Na polêmica, sê como o sândalo e perfuma o machado que o fere.
Tudo está ligado, exceto o corpo ao espírito, o interesse às ideias, a corrupção à concentração de renda, a coluna à verdade.
O comércio acelerado de argumentos incrementa o PIB.
Adicione tenras rodelinhas de salsicha ao miojo. Não se esqueça de dourá-las em fogo brando. Fica padrão Fifa.
Humor e ironia são anátemas.
Nada de notícias. Isso é coisa de repórter, ser inferior que lida com a realidade e come com a mão, enquanto o colunista saboreia as grandes questões nacionais com talheres de prata.
O colunista esteve com Lula.

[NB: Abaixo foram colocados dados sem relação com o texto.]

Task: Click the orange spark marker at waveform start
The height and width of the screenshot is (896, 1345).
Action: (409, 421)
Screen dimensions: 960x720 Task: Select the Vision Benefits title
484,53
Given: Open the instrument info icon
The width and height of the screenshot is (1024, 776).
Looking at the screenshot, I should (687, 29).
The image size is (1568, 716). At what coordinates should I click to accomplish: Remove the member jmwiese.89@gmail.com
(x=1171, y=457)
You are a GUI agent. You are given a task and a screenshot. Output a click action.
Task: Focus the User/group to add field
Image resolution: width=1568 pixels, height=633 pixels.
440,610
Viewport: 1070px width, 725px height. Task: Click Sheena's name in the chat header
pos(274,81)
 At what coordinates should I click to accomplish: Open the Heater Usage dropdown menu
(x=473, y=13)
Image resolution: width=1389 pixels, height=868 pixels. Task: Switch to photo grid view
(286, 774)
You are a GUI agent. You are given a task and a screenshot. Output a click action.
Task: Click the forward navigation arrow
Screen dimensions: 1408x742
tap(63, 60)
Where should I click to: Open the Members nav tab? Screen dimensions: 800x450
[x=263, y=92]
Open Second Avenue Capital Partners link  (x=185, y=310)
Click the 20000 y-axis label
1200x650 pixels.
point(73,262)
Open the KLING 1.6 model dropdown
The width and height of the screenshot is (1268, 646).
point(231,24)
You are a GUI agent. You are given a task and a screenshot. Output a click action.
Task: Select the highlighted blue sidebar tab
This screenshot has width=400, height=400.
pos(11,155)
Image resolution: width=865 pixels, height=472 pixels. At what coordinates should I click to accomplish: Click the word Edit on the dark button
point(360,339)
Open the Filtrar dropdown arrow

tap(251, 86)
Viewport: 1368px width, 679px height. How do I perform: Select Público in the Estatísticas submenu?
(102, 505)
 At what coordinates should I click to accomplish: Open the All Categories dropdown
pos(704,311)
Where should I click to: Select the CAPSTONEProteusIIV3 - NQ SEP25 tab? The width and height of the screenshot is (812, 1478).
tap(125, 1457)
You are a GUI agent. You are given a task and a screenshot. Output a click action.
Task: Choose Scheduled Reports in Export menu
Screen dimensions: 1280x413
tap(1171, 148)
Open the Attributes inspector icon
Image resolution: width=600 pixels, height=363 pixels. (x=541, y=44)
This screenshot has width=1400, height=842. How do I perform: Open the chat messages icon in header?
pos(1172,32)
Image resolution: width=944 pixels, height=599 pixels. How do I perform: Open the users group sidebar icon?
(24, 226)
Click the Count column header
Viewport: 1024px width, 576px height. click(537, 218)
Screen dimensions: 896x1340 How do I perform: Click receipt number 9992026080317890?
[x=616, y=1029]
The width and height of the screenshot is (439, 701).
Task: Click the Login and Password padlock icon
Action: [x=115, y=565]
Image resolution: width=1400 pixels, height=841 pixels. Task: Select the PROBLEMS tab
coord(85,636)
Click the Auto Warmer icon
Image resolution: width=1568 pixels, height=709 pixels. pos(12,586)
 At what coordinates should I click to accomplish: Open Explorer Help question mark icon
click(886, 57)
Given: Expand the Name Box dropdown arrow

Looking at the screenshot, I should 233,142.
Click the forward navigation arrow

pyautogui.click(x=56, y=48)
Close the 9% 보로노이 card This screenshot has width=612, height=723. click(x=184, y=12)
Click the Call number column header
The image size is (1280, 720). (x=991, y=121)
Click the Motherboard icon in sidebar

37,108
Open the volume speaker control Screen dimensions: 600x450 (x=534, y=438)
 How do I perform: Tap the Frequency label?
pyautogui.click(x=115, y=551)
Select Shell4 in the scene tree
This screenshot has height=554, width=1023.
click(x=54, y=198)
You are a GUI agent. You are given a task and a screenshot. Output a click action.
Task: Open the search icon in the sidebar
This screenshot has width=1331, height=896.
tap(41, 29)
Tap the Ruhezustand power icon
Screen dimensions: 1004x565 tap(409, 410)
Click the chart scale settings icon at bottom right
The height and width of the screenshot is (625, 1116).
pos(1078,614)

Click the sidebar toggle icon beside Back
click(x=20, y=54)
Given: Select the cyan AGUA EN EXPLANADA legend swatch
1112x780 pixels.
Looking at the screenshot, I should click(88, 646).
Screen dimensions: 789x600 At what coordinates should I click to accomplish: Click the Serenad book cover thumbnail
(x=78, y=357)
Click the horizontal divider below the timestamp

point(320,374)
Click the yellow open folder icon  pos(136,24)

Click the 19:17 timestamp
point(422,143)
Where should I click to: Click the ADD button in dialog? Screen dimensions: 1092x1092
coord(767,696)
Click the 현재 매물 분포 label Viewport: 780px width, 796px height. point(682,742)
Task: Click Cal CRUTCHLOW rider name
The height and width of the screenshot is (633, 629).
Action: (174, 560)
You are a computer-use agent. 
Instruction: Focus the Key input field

Ele disse que quem vai a protestos mascarado é bandido e deve ser tratado como tal. Faria com os vândalos como com os trotskistas nos anos 70, quando autorizou que queimassem o nosso jornal. “Vocês mereciam”, disse. Eis uma notícia que não cabe em coluna.
A primeira pessoa do singular é prerrogativa de cronistas. Eles estão acima dos colunistas na cadeia evolutiva. É o que dizem descobertas recentes da genética e da neurociência.
Seja realista, o Brasil é imutável e deve ser apresentado como tal.
Dórica, jônica, coríntia ou botafoguense, a coluna já nasce ruína. A história acabou e o presente é o salário no fim do mês.
Dar timbre heroico e grandíloquo ao conformismo.
A coluna busca ser engajada e autêntica. Ela trata de questões reais e é crítica de nosso tempo. Não descura de sua vocação profunda, de seu compromisso com o homem no que ele tem de circunstancial e de eterno. Cumprir o compromisso é que são elas.
Terminado o espaço, acabam os princípios.